── Data section

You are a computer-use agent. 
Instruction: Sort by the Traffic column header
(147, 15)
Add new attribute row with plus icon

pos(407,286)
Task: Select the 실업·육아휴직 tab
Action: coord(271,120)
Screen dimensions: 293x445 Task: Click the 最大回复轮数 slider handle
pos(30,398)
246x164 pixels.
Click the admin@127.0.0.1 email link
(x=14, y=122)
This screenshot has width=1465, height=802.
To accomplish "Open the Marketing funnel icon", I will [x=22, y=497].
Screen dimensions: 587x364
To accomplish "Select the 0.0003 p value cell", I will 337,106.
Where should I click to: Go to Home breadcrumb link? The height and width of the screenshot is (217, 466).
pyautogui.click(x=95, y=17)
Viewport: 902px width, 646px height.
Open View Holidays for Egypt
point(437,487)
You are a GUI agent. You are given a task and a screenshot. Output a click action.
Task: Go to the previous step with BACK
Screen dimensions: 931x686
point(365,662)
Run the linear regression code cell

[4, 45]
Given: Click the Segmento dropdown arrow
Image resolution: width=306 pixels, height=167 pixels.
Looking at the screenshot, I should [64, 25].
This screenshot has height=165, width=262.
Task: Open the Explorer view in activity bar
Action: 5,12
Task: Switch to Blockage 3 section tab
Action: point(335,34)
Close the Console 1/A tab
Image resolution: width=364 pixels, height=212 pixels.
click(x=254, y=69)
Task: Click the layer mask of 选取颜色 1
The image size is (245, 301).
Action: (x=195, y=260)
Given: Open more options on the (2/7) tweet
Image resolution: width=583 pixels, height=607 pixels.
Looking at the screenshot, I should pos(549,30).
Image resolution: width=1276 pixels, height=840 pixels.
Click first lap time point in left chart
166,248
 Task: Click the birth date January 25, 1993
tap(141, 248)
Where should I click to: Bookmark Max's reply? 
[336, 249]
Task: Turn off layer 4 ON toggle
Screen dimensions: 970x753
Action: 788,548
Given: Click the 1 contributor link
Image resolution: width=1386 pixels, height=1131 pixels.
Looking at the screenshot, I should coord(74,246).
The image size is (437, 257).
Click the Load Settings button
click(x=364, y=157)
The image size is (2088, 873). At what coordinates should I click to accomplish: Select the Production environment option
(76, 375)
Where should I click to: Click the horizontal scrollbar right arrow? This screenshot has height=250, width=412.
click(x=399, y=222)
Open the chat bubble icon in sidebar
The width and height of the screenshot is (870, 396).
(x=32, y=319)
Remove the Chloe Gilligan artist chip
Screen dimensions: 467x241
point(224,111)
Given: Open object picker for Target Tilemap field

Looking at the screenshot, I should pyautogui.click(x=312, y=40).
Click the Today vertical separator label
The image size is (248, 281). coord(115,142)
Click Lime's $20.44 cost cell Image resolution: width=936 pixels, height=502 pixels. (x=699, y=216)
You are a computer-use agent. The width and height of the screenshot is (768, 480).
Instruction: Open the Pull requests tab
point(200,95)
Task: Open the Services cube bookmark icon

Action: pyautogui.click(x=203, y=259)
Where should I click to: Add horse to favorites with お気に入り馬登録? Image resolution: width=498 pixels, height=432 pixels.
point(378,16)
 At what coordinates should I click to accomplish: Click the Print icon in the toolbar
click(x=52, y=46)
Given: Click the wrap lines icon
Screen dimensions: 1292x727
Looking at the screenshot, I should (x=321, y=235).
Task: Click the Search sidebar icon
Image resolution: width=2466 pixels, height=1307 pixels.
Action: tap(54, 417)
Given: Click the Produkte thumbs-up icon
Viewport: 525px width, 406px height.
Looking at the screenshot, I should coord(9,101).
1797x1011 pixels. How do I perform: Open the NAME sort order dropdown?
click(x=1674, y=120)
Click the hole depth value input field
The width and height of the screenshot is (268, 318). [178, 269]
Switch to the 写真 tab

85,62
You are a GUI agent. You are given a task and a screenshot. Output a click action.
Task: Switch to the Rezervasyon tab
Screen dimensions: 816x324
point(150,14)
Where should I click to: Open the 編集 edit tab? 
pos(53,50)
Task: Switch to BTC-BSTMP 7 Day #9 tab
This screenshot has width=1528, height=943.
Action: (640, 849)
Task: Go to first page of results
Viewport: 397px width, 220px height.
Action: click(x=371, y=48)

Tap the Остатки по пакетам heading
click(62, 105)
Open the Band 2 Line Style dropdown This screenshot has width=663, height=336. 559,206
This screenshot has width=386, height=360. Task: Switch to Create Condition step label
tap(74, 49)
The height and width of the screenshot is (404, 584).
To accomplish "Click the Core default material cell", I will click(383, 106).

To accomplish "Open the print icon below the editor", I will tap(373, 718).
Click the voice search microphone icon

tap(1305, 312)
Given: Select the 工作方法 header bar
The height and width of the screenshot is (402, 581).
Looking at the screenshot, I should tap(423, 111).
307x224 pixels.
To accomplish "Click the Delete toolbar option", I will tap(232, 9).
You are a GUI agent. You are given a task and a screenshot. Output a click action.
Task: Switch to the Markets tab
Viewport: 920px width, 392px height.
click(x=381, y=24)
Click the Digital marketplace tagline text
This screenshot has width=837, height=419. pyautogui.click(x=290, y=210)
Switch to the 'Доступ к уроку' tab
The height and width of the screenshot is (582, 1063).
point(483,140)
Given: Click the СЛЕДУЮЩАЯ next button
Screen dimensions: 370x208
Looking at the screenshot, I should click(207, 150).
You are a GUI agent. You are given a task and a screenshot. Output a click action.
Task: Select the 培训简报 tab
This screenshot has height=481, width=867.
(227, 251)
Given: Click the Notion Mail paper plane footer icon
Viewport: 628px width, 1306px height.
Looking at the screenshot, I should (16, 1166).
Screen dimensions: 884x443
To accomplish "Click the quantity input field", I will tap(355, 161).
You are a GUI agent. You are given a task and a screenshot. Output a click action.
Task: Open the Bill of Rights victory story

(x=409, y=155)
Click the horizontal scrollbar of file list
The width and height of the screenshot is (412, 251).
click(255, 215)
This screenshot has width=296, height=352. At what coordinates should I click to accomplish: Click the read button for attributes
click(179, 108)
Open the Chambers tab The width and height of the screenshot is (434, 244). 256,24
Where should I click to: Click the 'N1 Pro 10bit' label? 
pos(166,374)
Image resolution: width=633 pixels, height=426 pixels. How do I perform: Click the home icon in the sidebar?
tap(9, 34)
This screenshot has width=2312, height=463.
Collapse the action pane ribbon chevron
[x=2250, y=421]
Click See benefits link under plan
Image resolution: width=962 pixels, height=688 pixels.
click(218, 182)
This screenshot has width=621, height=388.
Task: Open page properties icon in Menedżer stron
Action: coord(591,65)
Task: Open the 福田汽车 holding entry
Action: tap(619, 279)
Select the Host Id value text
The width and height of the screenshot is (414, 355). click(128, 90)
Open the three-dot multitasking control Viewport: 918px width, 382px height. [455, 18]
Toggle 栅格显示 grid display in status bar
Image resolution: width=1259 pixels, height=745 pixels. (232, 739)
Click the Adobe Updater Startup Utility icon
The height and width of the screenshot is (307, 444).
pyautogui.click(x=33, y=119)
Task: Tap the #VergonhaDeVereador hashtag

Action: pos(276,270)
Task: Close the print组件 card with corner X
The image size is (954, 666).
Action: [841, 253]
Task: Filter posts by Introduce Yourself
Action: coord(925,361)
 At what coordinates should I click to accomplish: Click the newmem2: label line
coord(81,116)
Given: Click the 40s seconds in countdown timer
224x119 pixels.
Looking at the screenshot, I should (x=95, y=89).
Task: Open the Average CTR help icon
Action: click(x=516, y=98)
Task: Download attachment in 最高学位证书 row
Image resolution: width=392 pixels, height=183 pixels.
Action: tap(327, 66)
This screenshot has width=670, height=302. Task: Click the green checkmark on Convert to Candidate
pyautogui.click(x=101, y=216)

────

- **Given exercise**: Can you retype the listing above word for word, from its first line through the line containing "I will 337,106."?

- **The reply**:
You are a computer-use agent. 
Instruction: Sort by the Traffic column header
(147, 15)
Add new attribute row with plus icon

pos(407,286)
Task: Select the 실업·육아휴직 tab
Action: coord(271,120)
Screen dimensions: 293x445 Task: Click the 最大回复轮数 slider handle
pos(30,398)
246x164 pixels.
Click the admin@127.0.0.1 email link
(x=14, y=122)
This screenshot has width=1465, height=802.
To accomplish "Open the Marketing funnel icon", I will [x=22, y=497].
Screen dimensions: 587x364
To accomplish "Select the 0.0003 p value cell", I will 337,106.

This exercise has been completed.